## [Stated task A]
Do the statements below agree with the Carvana overview? Answer each with yes or no, and quote the words of the overview that decide it. (i) Retail vehicle sales are the largest of Carvana's revenue lines. (ii) Carvana's geographic exposure lies mainly outside the United States. (iii) Carvana's Class A common stock trades on the Nasdaq.
## [Stated task B]
Quote the part of the Carvana overview that opens with the words containing "Geographic exposure" and closes with "to gross profit.".

***** Document extract *****

The plain-English version is straightforward: Carvana buys cars from consumers, auctions, trade-ins, and other sources; reconditions and lists many of them on its website and mobile app; sells vehicles to retail customers; helps arrange financing; sells vehicle service contracts, GAP waiver coverage, and insurance-related products; and disposes of other vehicles through wholesale channels. The important analytical point is that the business is inventory-heavy and operationally intensive, but the customer interface is digital.

$20.322B
FY2025 net sales and operating revenues
596,641
FY2025 retail vehicle units sold
297,643
FY2025 wholesale vehicle units sold
1.6%
Carvana-estimated share of the 2024 U.S. used retail vehicle market

Why does the business matter?

Used-car retailing is large, fragmented, local, and historically low-tech. Carvana's proposition is that a customer can search a national inventory pool, price a trade-in, obtain financing, purchase add-ons, and schedule delivery with less friction than in a traditional dealership model. The scale opportunity is large because Carvana reported more than 37 million used-vehicle retail transactions in the U.S. market in 2024, while its own share was still only about 1.6% in FY2025.

Official company
Carvana Co. (CVNA)
Class A common stock trades on the NYSE; public investors own a listed holding company above Carvana Group.
Core market
Used cars online
The model is digital at the front end, but inventory, reconditioning capacity, and logistics discipline drive unit economics.
Customer groups
Buyers, sellers, lenders, wholesale buyers
Carvana monetizes retail demand, trade-in and direct-purchase vehicle supply, finance attach, add-on products, and wholesale disposition.
Geographic exposure
Primarily United States
Rates, used-car affordability, employment, consumer credit, gasoline prices, and state-level dealer regulation shape the operating backdrop.

How does Carvana make money?

Carvana earns revenue from three broad streams: retail vehicle sales, wholesale sales and revenues, and other sales and revenues. Retail vehicle sales are the largest line. Wholesale sales capture vehicles sold outside the retail channel and activity from the ADESA wholesale marketplace. Other sales and revenues include finance-related gains, vehicle service contracts, GAP waiver coverage, insurance-related commissions, and other complementary products. Carvana's Q1 2026 earnings release shows the same pattern at the latest reported period: retail units and revenue scale are the primary engine, while other revenues are unusually important to gross profit.

Which revenue stream is the economic engine?

***** Stored data *****

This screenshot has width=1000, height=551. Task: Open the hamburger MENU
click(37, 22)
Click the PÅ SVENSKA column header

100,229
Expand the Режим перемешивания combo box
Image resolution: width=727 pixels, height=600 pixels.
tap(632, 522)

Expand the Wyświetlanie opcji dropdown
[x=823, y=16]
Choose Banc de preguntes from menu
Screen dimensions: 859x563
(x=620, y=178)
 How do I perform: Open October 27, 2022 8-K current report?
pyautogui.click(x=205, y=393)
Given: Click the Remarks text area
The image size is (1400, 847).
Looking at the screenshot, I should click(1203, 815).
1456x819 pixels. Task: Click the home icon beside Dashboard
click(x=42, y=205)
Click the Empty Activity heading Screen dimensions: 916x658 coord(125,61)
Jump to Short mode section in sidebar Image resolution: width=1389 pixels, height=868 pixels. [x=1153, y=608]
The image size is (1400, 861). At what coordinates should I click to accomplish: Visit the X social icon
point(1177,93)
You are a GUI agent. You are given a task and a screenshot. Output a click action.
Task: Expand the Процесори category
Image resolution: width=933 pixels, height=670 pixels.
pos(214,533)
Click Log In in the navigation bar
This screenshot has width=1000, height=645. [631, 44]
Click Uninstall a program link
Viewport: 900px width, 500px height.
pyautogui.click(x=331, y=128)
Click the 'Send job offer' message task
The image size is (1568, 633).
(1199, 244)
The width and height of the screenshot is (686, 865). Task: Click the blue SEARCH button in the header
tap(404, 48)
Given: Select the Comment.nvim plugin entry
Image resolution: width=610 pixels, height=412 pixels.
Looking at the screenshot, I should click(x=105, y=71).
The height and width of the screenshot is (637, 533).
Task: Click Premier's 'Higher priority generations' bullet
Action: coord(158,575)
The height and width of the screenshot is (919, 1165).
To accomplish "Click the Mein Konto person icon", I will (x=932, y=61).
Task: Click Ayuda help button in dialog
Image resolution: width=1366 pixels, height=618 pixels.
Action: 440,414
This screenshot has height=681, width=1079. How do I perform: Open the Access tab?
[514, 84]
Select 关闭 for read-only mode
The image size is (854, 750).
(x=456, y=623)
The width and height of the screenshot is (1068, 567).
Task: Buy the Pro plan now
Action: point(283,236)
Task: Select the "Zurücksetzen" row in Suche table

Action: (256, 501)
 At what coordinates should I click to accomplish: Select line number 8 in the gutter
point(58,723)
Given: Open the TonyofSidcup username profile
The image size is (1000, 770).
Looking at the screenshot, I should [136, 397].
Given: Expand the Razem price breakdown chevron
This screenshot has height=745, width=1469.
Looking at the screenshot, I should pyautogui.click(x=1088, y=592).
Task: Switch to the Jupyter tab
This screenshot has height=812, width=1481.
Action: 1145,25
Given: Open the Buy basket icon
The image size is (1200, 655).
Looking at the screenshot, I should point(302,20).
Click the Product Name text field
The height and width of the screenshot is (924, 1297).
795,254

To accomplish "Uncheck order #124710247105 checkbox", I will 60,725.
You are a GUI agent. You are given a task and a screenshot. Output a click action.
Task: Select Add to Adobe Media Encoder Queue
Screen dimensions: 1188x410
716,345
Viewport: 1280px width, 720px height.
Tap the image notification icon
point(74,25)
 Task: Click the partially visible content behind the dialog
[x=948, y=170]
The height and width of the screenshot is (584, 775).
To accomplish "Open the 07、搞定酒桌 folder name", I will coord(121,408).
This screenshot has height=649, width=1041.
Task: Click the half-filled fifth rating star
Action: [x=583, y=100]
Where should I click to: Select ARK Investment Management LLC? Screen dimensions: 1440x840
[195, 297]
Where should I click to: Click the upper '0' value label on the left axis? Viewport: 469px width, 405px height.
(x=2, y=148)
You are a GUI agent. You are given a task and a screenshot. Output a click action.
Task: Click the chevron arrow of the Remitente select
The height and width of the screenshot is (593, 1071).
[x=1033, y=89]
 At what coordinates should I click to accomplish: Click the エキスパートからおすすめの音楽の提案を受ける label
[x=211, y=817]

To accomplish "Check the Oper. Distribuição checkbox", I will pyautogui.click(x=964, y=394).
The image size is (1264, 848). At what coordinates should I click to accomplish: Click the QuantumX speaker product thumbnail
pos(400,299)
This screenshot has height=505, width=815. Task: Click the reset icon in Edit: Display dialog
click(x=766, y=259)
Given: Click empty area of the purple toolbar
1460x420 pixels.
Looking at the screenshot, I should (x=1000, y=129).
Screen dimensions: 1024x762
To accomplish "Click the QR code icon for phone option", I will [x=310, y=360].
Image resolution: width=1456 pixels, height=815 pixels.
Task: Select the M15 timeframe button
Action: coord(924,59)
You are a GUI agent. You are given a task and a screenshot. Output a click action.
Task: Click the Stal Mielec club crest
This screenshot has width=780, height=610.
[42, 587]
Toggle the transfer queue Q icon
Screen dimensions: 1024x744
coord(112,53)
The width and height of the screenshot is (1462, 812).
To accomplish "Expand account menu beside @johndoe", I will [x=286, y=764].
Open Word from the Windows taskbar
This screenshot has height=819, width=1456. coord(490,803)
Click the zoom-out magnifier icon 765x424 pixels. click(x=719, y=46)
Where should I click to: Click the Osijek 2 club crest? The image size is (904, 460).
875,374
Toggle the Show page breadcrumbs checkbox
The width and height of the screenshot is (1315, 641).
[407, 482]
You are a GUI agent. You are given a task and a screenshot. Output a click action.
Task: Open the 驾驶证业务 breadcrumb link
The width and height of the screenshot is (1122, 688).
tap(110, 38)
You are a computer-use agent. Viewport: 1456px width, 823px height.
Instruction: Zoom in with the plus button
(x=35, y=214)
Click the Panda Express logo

*****

## [Complete answer A]
(i) Yes: "Retail vehicle sales are the largest line."
(ii) No: "Primarily United States"
(iii) No: "Class A common stock trades on the NYSE"

## [Complete answer B]
Geographic exposure
Primarily United States
Rates, used-car affordability, employment, consumer credit, gasoline prices, and state-level dealer regulation shape the operating backdrop.

How does Carvana make money?

Carvana earns revenue from three broad streams: retail vehicle sales, wholesale sales and revenues, and other sales and revenues. Retail vehicle sales are the largest line. Wholesale sales capture vehicles sold outside the retail channel and activity from the ADESA wholesale marketplace. Other sales and revenues include finance-related gains, vehicle service contracts, GAP waiver coverage, insurance-related commissions, and other complementary products. Carvana's Q1 2026 earnings release shows the same pattern at the latest reported period: retail units and revenue scale are the primary engine, while other revenues are unusually important to gross profit.